I think the “takeover” began about 30 years ago when a call would be made to some business and instead of talking to a person, you were given the option of pressing a certain button for a desired outcome. There were the automatic car washes and sci-fi stories about robots taking over. Blame it on the Jetsons. The appeal has been having machines save us work, and if you are building corporate profits, “why pay a person when a machine can do it cheaper”?
I am not trying to claim some moral high ground, heck—I love the connivence of pushing a button and getting instant this or that. I remember the first time I saw an advertisement for a RoboVac. The little guy sneaks around your house quietly picking of lint and popcorn. I have never succumbed to the temptation to have some sneaky little electronic housekeeper buzzing around while I slept. What happened to me yesterday reinforced my resolve.
MK and I went to King Soopers yesterday evening. It’s a great time to be in a store that is just slightly smaller than the Coliseum.

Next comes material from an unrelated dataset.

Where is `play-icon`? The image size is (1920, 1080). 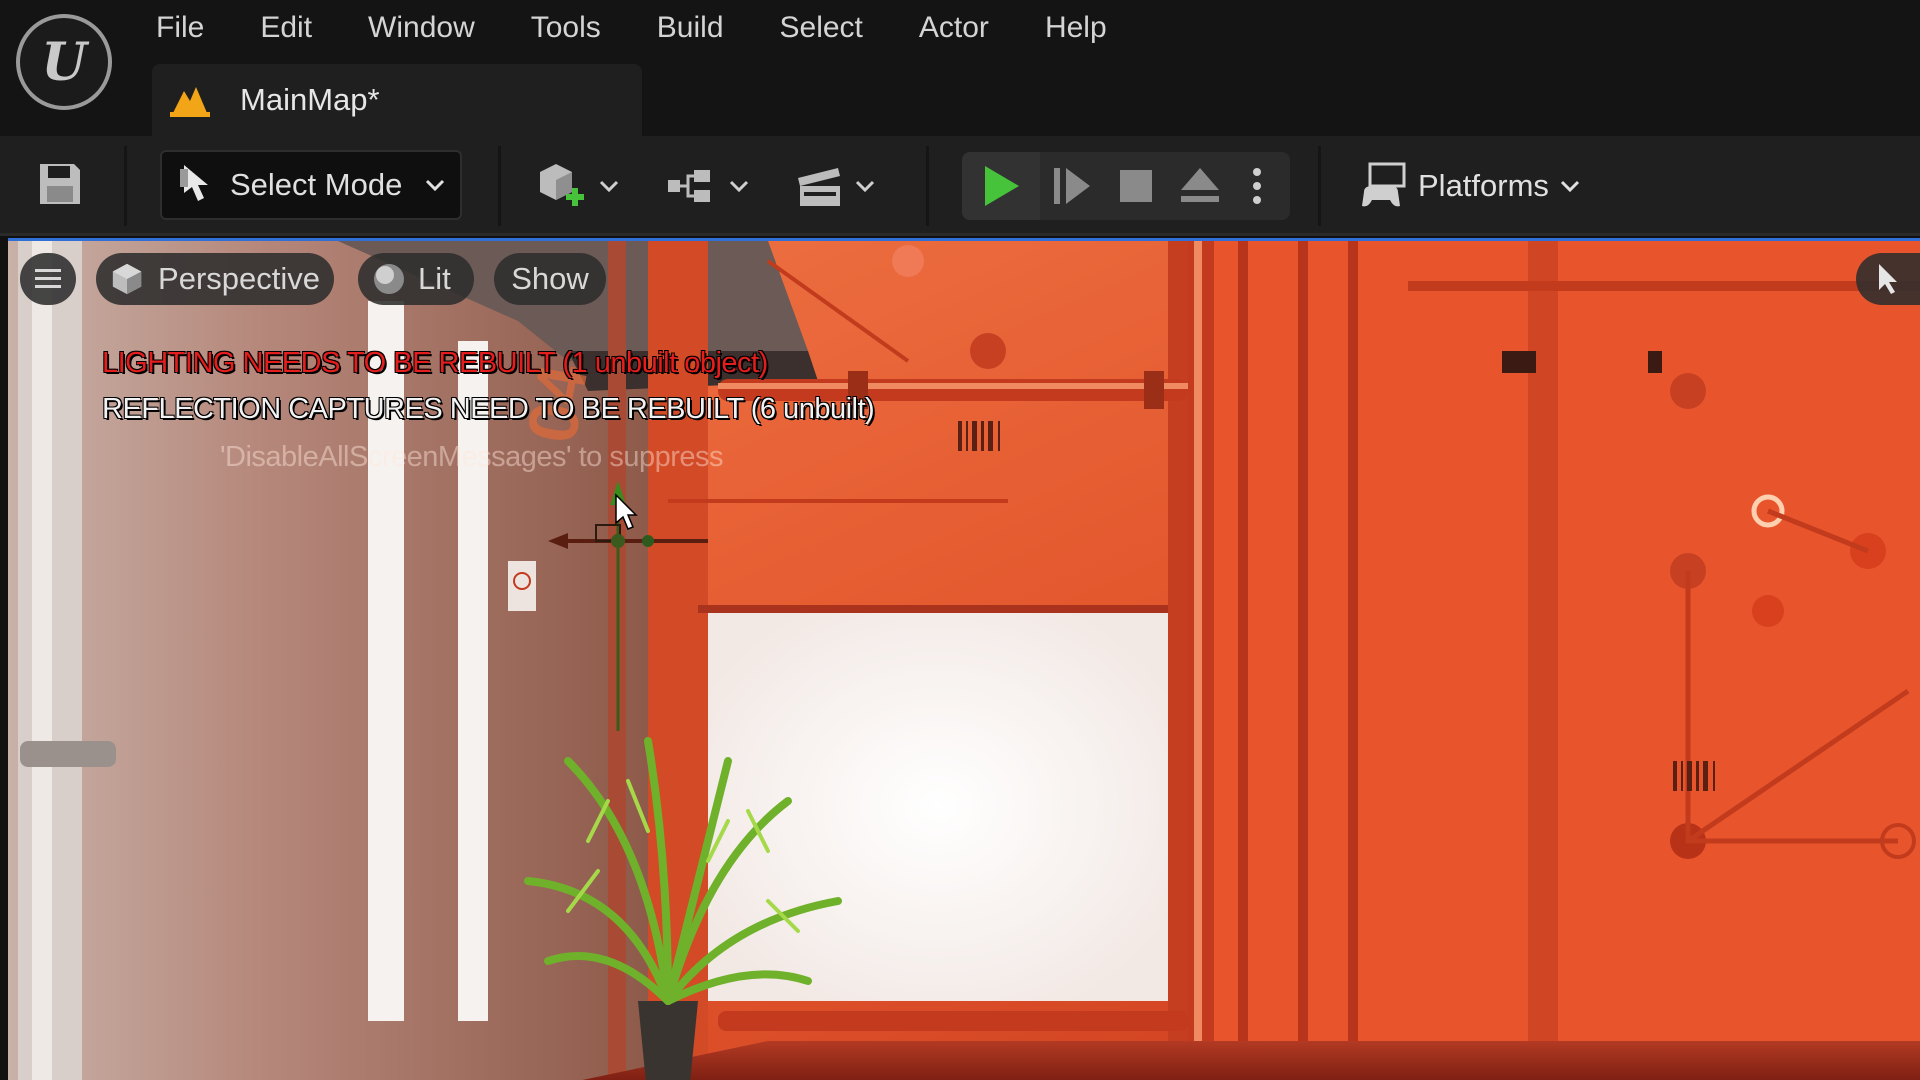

We have our route as we go counter clockwise, starting at produce and circling past the “vegan section” at the back, where we find nondairy creamer, fake eggs, and the like. As we were coming around the back side of the store I saw something like a miniature Zamboni cleaning the floors. There was no one sitting where the operator belonged. I soon realized I was watching the giant version of a RoboVac. Sure enough, it would work its way down the coolers, leaving a nice polished swath behind it.
We were on the final leg of our shopping excursion where I was looking for our favorite coffee creamers. I turned back to my right to move one case over and there I came face to face with “man vs. machine”. It was headed right at me. I stood my ground—I was not about to let some “labor saving device” keep me from my vanilla oat milk delight. Mr. Machine stopped about two feet from me. I took my right hand and pointed at it and said “Back UP, Back UP… I said back up”. By this time MK’s joyful laugh was distracting my Mano e’ Machino moment. Finally, after about thirty seconds, my nemesis backed up and went around me. It headed right back along the coolers and left a perfect trail of shiny floor except in the six foot space of our “incident”.
Score: Mark 1, Robot 0.
I fear that when the word gets out in machine world, they will either hunt me down or hand me over to the latest Artificial Intelligence nightmare. It was a small victory for me, sort of like how I feel after waiting 20 minutes to speak to a real person at the airline reservation hotline.
Right now I see R2 D2 as just another culprit.